🤖 AI Summary
Existing embedded vision-language retrieval methods (e.g., CLIP) struggle to model abstract semantics and personalized queries (e.g., “a gift for a mother who enjoys gardening”), while vision-language large models (vLLMs) offer fine-grained alignment yet suffer from context-length limitations, rendering them unsuitable for large-scale retrieval. To bridge this gap, we propose a knowledge distillation framework: a vLLM is employed on small-batch data to generate text–image preference rankings, whose alignment priors are distilled into a lightweight embedding model. This distilled model preserves the scalability and efficiency of vector-based retrieval while substantially enhancing abstraction-aware semantic understanding. Experiments on personalized product recommendation demonstrate that our approach outperforms state-of-the-art embedding models, achieving an optimal trade-off between retrieval accuracy and deployment feasibility.
📝 Abstract
Text--image retrieval is necessary for applications such as product recommendation. Embedding-based approaches like CLIP enable efficient large-scale retrieval via vector similarity search, but they are primarily trained on literal caption-like text--image pairs and often fail to capture abstract or persona-driven attributes common in product recommendation applications (e.g., ``a gift for a mother who loves gardening'').
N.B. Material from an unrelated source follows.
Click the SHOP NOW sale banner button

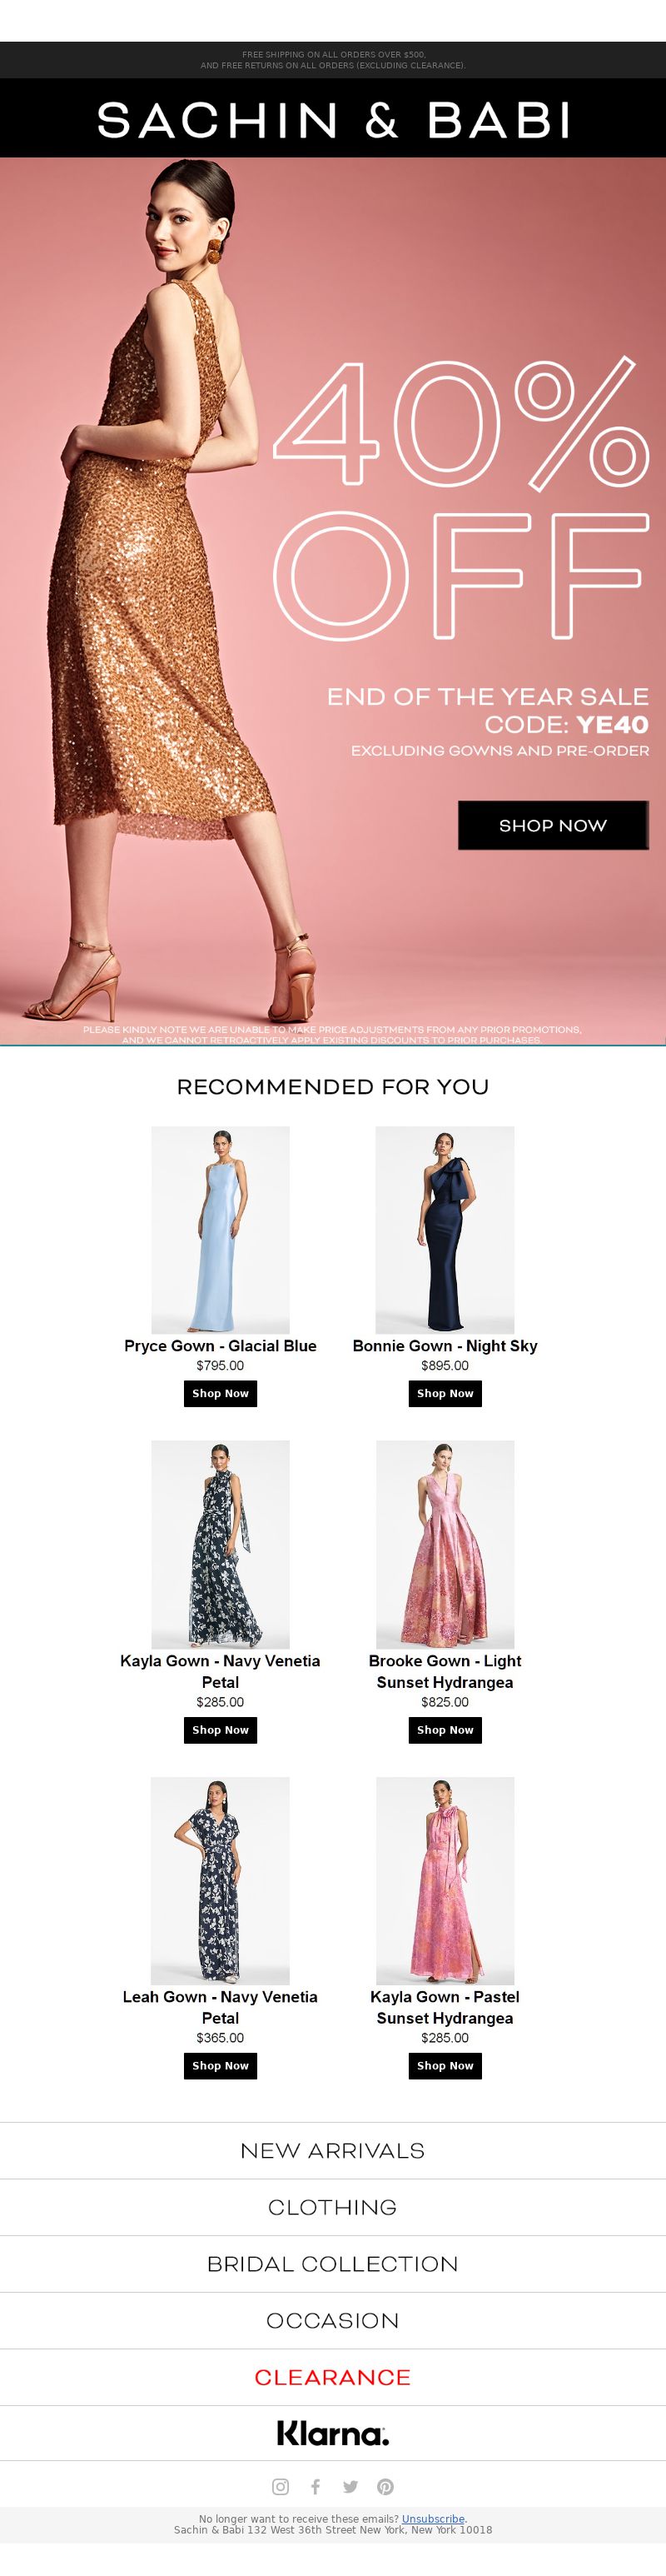(553, 825)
In contrast, state-of-the-art vision--language models (vLLMs) can align text with images in a flexible manner, but their limited context window prevents them from directly handling retrieval over large catalogs. We propose a framework that distills the preference rankings of a powerful vLLM into an embedding-based system, transferring its nuanced alignment abilities while maintaining the inference-time scalability of an embedding-based approach. Experiments on persona-driven product recommendation tasks demonstrate that our method significantly outperforms existing embedding-based baselines, providing an efficient solution for personalized text--image retrieval.